Sogar Welpen des südrussischen Schäfers (beide Geschlechter) versuchen dies. Zum Beispiel, wenn Sie Ihre Schüssel schützen. Wenn ein Welpe über ihr steht, ihre Beine auseinander sind, knurrt der Besitzer, dann ist dies nichts weiter als ein Eingriff in die Führung.

Dieses Verhalten muss angepasst werden, damit der Welpe vom ersten Tag an versteht, wer verantwortlich ist. Dies hilft, Probleme zu vermeiden, wenn Sie älter werden.

Dies ist ziemlich schwierig, selbst weil wir den Welpen als ein Kind sehen, mit dem wir spielen und auf ihn aufpassen können. Aber du musst ihn als Hund nehmen und nichts weiter. Wenn Sie diese Wahrnehmung nicht von sich selbst trennen, werden Sie es sehr bereuen, wenn der Welpe groß ist.

Die Südstaatler sind schlau und werden versuchen, sich bei der geringsten Gelegenheit auf der sozialen Leiter zu verbessern. Genaue Regeln und angemessenes Verhalten vermeiden viele Probleme und Konflikte.

Wie bereits erwähnt, sind sie intelligent und leicht zu erlernen. Gute und schlechte Dinge. Trotz der Tatsache, dass sie sehr meisterhaft sind, können Sie sie verwalten. Dies erfordert jedoch Erfahrung, Begierde und Zeit.

Sie brauchen Sozialisation, um andere Hunde, Menschen, Autos, überfüllte Orte, Tierärzte und vor allem Familienmitglieder kennenzulernen.

Der kleinste Welpe versteht, wer Familie ist und wer nicht. Sie mögen normalerweise keine Menschen, Tiere und andere Ereignisse, wenn sie nicht mit ihnen vertraut sind. Wenn Sie schon Erfahrungen mit Dating gemacht haben, aber sie sind ruhig.

Versuchen Sie Ihrem Welpen so viel Erfahrung wie möglich zu geben und machen Sie einen guten Trainingskurs. Und einen zuverlässigen, intelligenten, geführten Hund bekommen.

Pflege

Hunde werden ein- oder zweimal pro Woche gekämmt, wie es sich für Welpen gehört. Durch die dicke Unterwolle kann es zu engen Tundeln kommen.
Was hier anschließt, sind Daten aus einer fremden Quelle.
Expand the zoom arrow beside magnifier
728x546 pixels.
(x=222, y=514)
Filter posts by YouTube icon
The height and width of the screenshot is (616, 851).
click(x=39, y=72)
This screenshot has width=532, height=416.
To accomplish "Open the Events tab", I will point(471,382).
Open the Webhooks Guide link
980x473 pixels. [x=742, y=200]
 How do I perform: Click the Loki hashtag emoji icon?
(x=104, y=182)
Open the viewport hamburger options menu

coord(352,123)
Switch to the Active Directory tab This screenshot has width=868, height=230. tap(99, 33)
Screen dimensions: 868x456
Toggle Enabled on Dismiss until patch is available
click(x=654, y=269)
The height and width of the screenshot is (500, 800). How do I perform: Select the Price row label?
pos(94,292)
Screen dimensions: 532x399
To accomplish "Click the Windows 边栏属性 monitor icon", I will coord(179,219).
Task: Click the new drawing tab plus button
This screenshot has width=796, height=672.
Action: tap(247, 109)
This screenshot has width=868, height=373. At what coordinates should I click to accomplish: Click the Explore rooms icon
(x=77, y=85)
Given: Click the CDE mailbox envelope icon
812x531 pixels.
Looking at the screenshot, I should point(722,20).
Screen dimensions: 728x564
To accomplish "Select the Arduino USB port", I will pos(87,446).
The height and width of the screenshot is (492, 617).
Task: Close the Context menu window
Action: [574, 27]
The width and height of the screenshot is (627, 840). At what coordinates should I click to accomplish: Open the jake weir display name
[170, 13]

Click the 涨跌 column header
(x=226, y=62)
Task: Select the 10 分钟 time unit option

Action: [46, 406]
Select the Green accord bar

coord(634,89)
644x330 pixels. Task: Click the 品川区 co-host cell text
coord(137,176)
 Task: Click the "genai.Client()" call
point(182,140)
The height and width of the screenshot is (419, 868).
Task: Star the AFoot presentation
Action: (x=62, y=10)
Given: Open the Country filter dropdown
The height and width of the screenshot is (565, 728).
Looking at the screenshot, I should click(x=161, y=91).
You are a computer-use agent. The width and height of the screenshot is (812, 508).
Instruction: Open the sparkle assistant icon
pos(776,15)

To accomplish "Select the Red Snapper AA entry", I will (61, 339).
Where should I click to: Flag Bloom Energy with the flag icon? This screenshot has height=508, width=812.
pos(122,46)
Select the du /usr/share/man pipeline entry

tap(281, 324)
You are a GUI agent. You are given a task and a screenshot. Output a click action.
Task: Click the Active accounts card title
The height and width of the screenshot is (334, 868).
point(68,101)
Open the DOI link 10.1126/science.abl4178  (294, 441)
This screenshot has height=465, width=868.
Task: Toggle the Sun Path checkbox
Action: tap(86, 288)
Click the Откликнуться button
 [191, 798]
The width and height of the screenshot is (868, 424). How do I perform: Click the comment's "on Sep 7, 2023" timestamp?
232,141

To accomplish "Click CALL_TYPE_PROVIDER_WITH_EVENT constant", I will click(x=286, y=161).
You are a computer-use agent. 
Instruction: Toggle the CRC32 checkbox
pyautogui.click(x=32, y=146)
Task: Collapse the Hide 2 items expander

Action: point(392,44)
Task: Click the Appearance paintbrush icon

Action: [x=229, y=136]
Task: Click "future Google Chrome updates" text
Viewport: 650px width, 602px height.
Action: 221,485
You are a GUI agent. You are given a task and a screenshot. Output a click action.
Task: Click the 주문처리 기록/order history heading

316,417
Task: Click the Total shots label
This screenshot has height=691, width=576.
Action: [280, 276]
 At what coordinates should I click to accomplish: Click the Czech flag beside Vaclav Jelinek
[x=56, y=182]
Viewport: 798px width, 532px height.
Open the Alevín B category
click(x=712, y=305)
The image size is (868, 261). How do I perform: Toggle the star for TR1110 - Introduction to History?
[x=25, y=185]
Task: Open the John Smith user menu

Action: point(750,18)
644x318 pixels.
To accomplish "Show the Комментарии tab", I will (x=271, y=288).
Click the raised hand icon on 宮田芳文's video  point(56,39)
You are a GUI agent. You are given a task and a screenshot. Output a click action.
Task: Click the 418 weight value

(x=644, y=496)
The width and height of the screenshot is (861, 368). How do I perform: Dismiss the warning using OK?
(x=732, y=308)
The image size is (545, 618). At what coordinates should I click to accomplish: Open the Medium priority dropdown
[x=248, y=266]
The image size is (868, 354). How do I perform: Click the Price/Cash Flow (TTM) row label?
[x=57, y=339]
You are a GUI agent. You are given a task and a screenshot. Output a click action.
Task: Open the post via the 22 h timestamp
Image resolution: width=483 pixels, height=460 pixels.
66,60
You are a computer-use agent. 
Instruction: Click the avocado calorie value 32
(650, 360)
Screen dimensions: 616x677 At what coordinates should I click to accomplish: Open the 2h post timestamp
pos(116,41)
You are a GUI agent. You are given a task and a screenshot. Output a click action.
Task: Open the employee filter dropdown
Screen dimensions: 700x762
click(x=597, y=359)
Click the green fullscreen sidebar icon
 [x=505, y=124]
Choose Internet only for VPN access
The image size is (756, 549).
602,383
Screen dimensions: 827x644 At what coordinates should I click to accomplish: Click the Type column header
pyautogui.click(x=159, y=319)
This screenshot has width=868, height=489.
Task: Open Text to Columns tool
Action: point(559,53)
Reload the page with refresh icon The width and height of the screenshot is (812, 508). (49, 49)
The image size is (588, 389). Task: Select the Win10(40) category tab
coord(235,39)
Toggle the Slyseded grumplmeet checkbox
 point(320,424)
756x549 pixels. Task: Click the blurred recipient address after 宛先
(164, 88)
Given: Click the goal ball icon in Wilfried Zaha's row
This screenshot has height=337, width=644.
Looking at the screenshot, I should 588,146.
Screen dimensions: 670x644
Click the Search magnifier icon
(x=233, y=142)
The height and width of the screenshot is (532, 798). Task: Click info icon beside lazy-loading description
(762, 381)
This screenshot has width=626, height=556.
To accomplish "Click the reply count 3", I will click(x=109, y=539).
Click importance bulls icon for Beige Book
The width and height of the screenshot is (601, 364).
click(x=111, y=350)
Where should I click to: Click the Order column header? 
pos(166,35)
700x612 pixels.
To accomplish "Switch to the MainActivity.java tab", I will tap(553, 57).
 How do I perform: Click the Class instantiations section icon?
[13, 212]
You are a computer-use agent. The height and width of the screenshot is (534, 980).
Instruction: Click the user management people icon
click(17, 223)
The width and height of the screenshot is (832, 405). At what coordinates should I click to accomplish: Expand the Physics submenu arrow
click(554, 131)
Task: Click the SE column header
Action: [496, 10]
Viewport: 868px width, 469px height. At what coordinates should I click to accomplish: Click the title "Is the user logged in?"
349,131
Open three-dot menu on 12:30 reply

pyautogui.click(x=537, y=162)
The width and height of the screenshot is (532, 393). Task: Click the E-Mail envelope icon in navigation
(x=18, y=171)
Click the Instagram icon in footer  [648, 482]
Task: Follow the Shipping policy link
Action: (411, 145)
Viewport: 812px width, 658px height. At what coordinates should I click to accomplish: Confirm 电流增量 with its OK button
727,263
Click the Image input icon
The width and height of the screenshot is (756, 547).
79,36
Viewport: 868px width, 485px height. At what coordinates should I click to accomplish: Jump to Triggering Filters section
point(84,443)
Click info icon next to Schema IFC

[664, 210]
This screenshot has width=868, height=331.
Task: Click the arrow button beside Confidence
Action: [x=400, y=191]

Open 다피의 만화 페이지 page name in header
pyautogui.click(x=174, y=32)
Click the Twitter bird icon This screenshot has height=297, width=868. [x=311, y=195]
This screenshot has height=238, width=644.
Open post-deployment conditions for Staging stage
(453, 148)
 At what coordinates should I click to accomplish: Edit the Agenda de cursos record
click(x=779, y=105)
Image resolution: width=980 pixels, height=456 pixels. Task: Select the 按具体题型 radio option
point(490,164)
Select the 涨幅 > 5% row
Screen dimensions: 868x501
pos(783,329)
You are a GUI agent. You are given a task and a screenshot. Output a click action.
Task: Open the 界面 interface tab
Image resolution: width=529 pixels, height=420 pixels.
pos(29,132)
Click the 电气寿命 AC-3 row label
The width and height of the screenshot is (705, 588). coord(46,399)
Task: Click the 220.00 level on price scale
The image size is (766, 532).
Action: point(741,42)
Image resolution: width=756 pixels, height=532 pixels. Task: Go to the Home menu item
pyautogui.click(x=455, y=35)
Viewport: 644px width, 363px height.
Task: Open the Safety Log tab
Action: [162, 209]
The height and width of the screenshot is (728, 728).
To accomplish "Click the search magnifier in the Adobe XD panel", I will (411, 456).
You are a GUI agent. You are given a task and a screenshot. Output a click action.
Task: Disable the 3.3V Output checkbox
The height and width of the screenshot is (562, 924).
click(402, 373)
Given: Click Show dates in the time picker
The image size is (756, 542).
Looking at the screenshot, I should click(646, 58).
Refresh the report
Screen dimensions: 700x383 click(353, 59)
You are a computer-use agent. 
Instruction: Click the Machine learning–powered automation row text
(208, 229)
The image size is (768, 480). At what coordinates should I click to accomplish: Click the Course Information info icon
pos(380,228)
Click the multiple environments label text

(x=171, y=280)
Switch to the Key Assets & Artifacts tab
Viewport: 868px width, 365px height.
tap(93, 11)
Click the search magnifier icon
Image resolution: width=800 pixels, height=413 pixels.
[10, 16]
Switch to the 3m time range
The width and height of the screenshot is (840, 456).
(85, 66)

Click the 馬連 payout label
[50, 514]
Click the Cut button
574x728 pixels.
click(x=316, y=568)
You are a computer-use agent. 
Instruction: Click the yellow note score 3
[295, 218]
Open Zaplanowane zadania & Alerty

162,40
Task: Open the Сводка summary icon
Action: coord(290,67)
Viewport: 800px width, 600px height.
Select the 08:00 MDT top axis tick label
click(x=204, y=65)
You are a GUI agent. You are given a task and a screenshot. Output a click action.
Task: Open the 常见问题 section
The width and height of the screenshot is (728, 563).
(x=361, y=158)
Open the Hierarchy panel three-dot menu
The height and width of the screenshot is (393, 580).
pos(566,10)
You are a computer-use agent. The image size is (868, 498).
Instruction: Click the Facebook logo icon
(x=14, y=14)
Gleichzeitig reinigt es sich jedoch von selbst, da es mit einer Schicht Schutzfett bedeckt ist. Aufgrund dieser Eigenschaft wird nicht empfohlen, Hunde häufig zu baden.

Selbst wenn das Wetter nass, regnerisch und schmutzig ist, bleiben die Südstaatler einigermaßen sauber.

Gesundheit

Generell gesunde Rasse. Lebenserwartung von 10-12 Jahren, die für einen Hund dieser Größe unerlässlich ist.